### WHAT THE TASK ASKS
In the records, rewrite everything from the line containing "Task: Enable Я не гражданин России checkbox" down to the line containing "[x=1087, y=73]", switching "Expand" to "Unfold" and leaving everything else unchanged.

---- RECORD SET

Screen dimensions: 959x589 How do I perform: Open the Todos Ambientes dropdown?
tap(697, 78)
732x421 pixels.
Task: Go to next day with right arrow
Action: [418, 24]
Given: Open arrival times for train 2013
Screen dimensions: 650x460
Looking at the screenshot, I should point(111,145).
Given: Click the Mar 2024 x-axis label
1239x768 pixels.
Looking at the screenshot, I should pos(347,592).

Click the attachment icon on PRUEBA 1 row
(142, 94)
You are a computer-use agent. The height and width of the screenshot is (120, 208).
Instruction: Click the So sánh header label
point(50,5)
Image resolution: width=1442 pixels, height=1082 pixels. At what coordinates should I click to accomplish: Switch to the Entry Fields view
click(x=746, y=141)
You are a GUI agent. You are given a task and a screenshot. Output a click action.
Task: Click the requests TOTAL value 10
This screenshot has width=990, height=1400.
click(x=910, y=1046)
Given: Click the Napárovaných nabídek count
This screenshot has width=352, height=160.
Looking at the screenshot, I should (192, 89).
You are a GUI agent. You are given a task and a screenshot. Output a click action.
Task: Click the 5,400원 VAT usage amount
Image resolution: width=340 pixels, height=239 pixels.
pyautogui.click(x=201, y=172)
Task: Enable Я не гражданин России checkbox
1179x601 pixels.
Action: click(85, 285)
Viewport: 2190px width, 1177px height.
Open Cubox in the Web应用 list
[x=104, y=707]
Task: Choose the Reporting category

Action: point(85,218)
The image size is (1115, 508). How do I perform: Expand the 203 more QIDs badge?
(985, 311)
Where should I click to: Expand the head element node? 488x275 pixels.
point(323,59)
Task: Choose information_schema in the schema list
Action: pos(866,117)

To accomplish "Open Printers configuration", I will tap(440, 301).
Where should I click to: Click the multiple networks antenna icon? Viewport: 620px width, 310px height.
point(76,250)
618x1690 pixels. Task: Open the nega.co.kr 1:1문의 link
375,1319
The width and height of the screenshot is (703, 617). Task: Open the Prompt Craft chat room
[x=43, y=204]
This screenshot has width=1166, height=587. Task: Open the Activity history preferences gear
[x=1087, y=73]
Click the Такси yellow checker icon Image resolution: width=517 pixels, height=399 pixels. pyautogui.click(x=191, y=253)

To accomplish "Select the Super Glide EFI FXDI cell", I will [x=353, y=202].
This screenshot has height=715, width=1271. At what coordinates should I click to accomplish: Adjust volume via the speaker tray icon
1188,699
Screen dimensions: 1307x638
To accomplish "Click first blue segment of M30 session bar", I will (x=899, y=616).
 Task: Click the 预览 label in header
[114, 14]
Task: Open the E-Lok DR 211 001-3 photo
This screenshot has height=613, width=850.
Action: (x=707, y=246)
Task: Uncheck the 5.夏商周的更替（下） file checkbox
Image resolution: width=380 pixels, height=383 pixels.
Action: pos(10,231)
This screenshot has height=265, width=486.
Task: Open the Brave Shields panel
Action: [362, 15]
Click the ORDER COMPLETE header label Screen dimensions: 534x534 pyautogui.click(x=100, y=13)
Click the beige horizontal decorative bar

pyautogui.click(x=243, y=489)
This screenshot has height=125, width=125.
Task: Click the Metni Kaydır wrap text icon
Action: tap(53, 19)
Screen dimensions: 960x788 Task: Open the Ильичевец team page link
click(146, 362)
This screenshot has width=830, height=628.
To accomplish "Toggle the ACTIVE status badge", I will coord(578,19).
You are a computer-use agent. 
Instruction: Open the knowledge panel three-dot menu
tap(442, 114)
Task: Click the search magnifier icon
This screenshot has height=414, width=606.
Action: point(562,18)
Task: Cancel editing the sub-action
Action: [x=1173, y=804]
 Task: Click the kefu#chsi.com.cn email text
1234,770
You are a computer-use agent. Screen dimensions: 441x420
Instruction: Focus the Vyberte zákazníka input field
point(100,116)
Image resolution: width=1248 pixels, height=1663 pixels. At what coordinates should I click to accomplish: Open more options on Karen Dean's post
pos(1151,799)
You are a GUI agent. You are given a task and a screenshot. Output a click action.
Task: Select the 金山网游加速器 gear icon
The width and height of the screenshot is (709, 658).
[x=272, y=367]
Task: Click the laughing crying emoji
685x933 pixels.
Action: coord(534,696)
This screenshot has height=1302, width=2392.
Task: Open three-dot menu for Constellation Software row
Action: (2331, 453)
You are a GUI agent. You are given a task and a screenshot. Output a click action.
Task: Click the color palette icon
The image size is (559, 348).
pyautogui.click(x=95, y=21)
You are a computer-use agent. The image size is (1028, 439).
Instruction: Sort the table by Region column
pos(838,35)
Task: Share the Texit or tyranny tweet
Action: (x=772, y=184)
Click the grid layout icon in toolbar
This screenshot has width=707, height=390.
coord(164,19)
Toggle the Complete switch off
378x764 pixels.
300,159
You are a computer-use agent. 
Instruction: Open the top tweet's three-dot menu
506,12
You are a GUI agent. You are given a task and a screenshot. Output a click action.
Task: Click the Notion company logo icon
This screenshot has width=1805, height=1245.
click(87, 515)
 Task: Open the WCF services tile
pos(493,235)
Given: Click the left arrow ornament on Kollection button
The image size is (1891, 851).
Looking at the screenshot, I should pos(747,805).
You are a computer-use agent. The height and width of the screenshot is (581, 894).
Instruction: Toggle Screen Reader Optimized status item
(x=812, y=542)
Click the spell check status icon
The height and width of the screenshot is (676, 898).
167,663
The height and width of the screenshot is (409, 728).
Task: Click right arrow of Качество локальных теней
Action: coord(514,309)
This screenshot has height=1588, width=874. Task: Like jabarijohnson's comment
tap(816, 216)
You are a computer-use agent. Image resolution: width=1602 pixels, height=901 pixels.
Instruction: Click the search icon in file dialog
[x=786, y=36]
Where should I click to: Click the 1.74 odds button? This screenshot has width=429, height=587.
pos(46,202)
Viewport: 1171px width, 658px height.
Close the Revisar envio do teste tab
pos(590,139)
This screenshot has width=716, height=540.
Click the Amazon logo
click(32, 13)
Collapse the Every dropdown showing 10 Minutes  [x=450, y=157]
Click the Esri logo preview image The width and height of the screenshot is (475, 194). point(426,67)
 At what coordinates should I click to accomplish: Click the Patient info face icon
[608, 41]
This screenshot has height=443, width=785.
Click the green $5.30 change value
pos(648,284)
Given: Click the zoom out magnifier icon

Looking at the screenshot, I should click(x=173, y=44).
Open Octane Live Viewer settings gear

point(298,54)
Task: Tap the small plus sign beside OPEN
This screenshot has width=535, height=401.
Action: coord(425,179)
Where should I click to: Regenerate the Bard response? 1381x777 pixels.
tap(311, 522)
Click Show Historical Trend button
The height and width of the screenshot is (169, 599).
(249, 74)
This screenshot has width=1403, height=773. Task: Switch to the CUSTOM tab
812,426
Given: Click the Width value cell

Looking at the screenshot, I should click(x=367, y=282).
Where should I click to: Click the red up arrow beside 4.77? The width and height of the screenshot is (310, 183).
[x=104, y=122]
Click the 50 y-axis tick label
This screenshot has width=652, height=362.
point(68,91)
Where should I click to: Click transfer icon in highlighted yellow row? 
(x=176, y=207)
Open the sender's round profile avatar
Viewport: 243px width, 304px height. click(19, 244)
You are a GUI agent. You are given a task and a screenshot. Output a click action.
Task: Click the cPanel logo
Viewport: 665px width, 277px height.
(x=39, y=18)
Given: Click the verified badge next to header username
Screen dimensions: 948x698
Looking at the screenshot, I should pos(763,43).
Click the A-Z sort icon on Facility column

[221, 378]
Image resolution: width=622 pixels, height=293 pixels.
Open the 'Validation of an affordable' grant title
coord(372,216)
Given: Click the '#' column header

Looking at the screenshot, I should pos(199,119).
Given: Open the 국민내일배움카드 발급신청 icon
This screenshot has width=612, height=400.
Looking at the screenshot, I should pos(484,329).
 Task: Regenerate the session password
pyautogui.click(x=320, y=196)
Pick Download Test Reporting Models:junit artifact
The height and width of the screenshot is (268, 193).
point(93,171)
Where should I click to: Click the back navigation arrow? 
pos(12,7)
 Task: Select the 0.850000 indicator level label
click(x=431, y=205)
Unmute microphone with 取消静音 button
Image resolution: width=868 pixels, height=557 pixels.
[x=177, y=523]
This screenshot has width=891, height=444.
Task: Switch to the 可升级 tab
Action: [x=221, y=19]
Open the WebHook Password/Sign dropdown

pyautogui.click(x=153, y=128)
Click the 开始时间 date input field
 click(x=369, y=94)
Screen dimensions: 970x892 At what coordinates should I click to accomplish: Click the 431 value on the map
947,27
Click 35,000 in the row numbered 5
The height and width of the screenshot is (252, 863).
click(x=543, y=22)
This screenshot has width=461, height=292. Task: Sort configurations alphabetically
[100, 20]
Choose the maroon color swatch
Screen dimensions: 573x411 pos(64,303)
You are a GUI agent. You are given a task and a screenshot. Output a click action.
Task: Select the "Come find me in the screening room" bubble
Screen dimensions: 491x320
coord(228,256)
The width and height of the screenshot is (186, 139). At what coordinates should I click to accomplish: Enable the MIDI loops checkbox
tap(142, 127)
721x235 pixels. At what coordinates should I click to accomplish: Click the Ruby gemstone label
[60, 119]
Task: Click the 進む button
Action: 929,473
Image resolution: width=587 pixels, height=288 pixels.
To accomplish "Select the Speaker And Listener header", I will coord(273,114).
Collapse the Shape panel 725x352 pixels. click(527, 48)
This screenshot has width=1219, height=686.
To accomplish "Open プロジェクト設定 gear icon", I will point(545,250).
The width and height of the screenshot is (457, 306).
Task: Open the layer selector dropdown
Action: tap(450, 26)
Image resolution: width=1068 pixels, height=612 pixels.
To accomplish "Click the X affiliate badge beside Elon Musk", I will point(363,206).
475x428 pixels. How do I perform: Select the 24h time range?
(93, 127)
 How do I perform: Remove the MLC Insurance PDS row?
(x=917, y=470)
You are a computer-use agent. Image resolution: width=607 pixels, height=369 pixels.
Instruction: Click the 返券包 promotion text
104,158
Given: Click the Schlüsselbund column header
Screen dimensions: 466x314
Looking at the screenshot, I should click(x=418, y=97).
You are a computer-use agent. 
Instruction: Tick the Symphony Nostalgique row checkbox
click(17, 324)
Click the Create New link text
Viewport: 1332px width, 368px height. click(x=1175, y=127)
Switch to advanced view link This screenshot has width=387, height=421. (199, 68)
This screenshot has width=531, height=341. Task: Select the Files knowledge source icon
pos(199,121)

--------

### FULL OUTPUT
Task: Enable Я не гражданин России checkbox
1179x601 pixels.
Action: click(85, 285)
Viewport: 2190px width, 1177px height.
Open Cubox in the Web应用 list
[x=104, y=707]
Task: Choose the Reporting category

Action: point(85,218)
The image size is (1115, 508). How do I perform: Unfold the 203 more QIDs badge?
(985, 311)
Where should I click to: Unfold the head element node? 488x275 pixels.
point(323,59)
Task: Choose information_schema in the schema list
Action: pos(866,117)

To accomplish "Open Printers configuration", I will tap(440, 301).
Where should I click to: Click the multiple networks antenna icon? Viewport: 620px width, 310px height.
point(76,250)
618x1690 pixels. Task: Open the nega.co.kr 1:1문의 link
375,1319
The width and height of the screenshot is (703, 617). Task: Open the Prompt Craft chat room
[x=43, y=204]
This screenshot has width=1166, height=587. Task: Open the Activity history preferences gear
[x=1087, y=73]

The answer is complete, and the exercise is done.